- **MATERIAL FOR THE TASK**:
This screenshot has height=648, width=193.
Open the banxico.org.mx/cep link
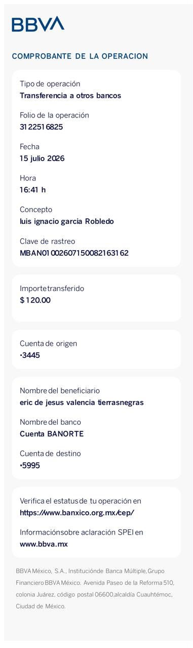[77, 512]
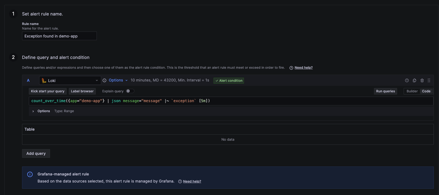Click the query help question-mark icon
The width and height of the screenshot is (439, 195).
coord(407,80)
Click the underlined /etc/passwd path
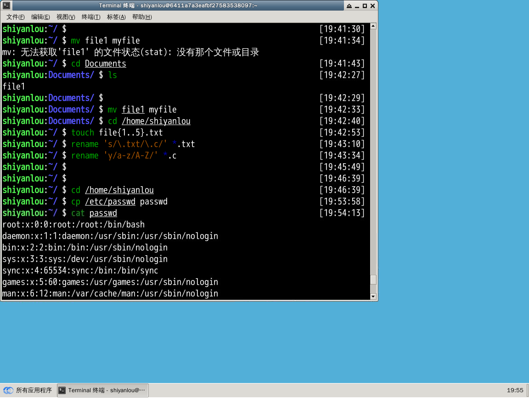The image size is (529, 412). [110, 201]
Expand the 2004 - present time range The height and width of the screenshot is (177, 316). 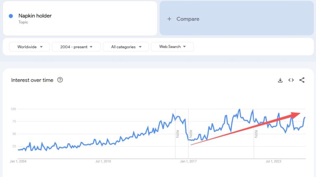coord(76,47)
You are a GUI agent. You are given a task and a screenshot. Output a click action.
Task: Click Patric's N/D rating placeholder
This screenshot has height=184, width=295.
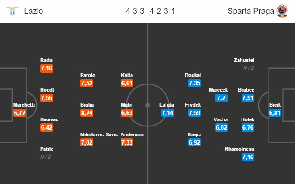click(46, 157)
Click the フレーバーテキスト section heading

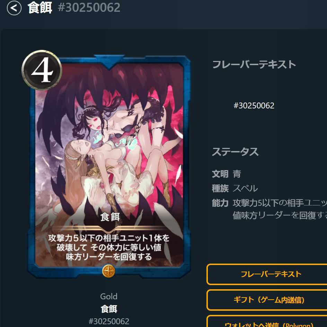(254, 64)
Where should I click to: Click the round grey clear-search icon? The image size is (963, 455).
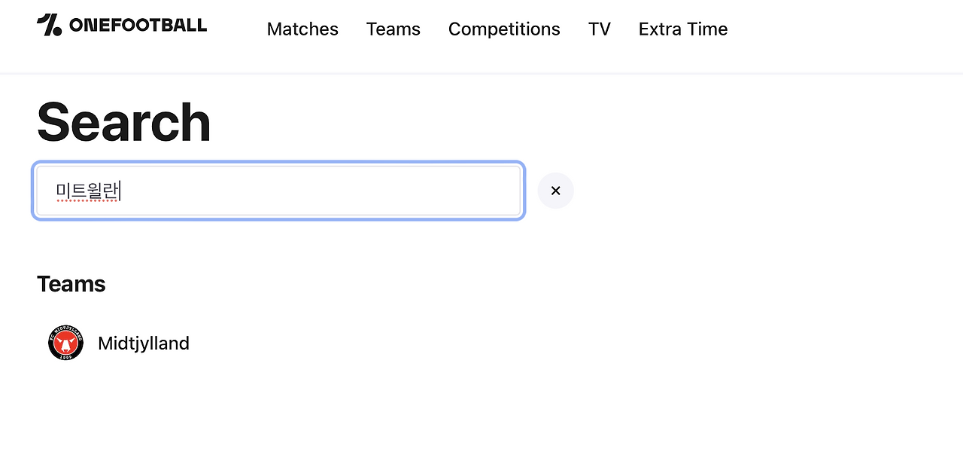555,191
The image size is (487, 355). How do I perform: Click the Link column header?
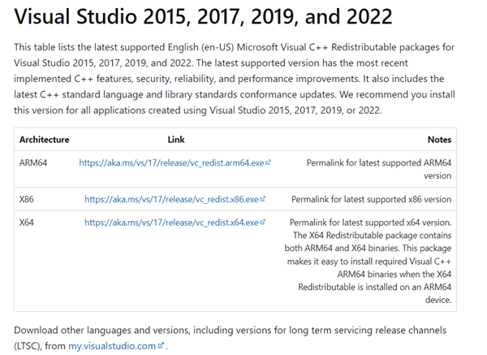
==
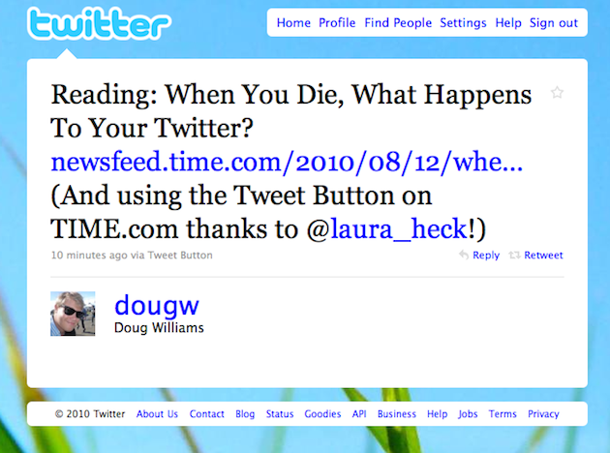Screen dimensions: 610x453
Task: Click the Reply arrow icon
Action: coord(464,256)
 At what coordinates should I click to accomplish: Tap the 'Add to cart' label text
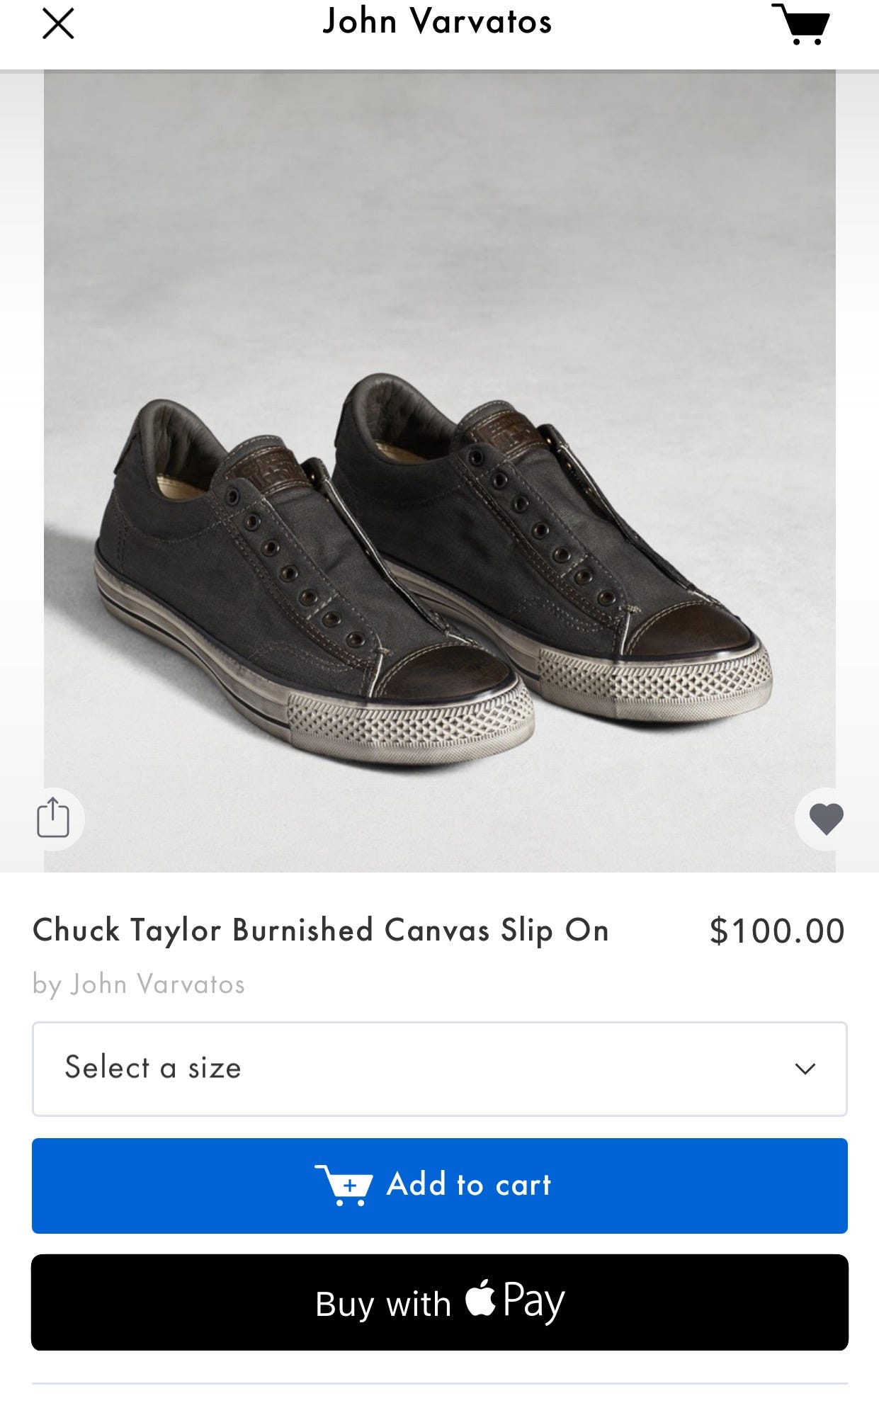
--
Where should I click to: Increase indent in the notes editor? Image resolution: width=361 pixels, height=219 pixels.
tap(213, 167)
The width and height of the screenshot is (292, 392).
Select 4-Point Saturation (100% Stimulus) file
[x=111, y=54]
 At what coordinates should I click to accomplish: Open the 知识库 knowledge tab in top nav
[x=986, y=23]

- **WHAT YOU NEED TO DO**: Beginning with the line above that has "Task: Click Patric's N/D rating placeholder" and going on through the line that has "The image size is (487, 355).", retype every line exactly and add nothing else; drop the pictures.

- **OUTPUT BELOW**:
Task: Click Patric's N/D rating placeholder
This screenshot has height=184, width=295.
click(46, 157)
Click the フレーバーテキスト section heading

(254, 64)
Where should I click to: Click the round grey clear-search icon? The image size is (963, 455).
555,191
The image size is (487, 355). How do I perform: Click the Link column header?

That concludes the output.